Similar to a revocable nomination, an irrevocable nomination allows policy owners to nominate beneficiaries for their insurance policies. However, upon making an irrevocable nomination, the policy owner will lose all rights to the ownership of the policy and all proceeds from the policy now belong to the beneficiaries you named. Furthermore, irrevocable nominations cannot be changed or removed by the policy owners. While the policy owner is still obliged to pay the premiums for the policy, all the benefits of the policy belong to the beneficiaries. There are several factors that you need to be aware of if you have made or plan to make an irrevocable nomination for your life insurance. You can only nominate your spouse and/or children. In that regard, if you wish to make a nomination to another individual other than your spouse or children, you would have to make that nomination a revocable nomination. Once it is made, the policy no longer belongs to the policy owner and cannot be given away under his/her Will. There can be no changes to be made to your nomination UNLESS the trustee gives consent or you obtain written consent from all your nominees. The payout from the life insurance will be protected from creditors in the event of bankruptcy.
- No Nomination
If no nomination is made to the life insurance policies, the payout passes into your estate to be distributed under your Will. Having no nominations to your life insurance may be preferable to the other types of nomination because:
- it reduces the complexity of the estate;
- it will be easier for you to keep track of your assets;
- there is no need to remember which party is nominated to receive payouts and from which policy they are being paid from; and
- no party will receive more than what they should be receiving under your wishes (thereby reducing the risk of “double counting”)
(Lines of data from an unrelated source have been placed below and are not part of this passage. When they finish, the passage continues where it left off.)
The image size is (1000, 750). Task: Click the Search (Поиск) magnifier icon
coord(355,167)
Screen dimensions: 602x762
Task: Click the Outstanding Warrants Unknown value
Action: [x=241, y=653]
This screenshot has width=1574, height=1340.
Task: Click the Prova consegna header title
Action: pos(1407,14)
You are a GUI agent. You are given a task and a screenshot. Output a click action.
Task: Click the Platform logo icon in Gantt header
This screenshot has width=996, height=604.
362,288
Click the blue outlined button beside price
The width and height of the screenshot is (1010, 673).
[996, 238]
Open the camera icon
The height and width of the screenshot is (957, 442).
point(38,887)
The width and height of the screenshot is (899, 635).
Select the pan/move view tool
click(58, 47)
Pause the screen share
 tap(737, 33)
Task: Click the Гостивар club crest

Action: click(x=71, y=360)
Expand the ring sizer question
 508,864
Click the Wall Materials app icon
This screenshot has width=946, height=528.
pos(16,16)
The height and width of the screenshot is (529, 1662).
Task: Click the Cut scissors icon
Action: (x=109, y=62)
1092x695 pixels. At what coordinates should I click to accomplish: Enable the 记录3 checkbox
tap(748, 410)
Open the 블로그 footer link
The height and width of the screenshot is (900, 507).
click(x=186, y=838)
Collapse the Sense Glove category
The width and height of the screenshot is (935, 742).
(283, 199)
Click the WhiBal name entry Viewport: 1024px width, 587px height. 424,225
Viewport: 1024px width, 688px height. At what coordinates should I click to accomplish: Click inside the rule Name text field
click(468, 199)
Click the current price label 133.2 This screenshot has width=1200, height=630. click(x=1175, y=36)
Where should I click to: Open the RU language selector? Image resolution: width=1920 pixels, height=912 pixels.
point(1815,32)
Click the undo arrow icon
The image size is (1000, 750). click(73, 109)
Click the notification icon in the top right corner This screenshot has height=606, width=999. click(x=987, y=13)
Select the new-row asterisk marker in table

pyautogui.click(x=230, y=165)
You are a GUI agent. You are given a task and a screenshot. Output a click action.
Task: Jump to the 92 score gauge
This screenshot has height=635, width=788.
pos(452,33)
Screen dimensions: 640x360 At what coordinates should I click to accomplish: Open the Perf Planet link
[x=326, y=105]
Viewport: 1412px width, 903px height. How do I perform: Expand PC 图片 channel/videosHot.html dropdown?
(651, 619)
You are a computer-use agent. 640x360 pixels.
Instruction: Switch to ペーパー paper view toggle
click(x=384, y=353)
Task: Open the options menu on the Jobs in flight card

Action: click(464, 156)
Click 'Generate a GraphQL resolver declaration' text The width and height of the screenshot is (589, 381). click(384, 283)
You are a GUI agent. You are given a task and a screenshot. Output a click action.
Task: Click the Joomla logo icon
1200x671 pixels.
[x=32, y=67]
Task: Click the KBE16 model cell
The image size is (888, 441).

Note: Section 61 of the Insurance Act. Section 61 of the Insurance Act contains provisions that allow the licenced insurer (i.e. your life insurance insurer) to make one or more payments, in accordance with the applicable subsection from the death benefits under the policy, without the need to produce probate or any letters of administration. In that regard, it is possible for your beneficiaries to receive certain proportions of your life insurance after your death if the circumstances satisfy the relevant subsection from the death benefits under your policy.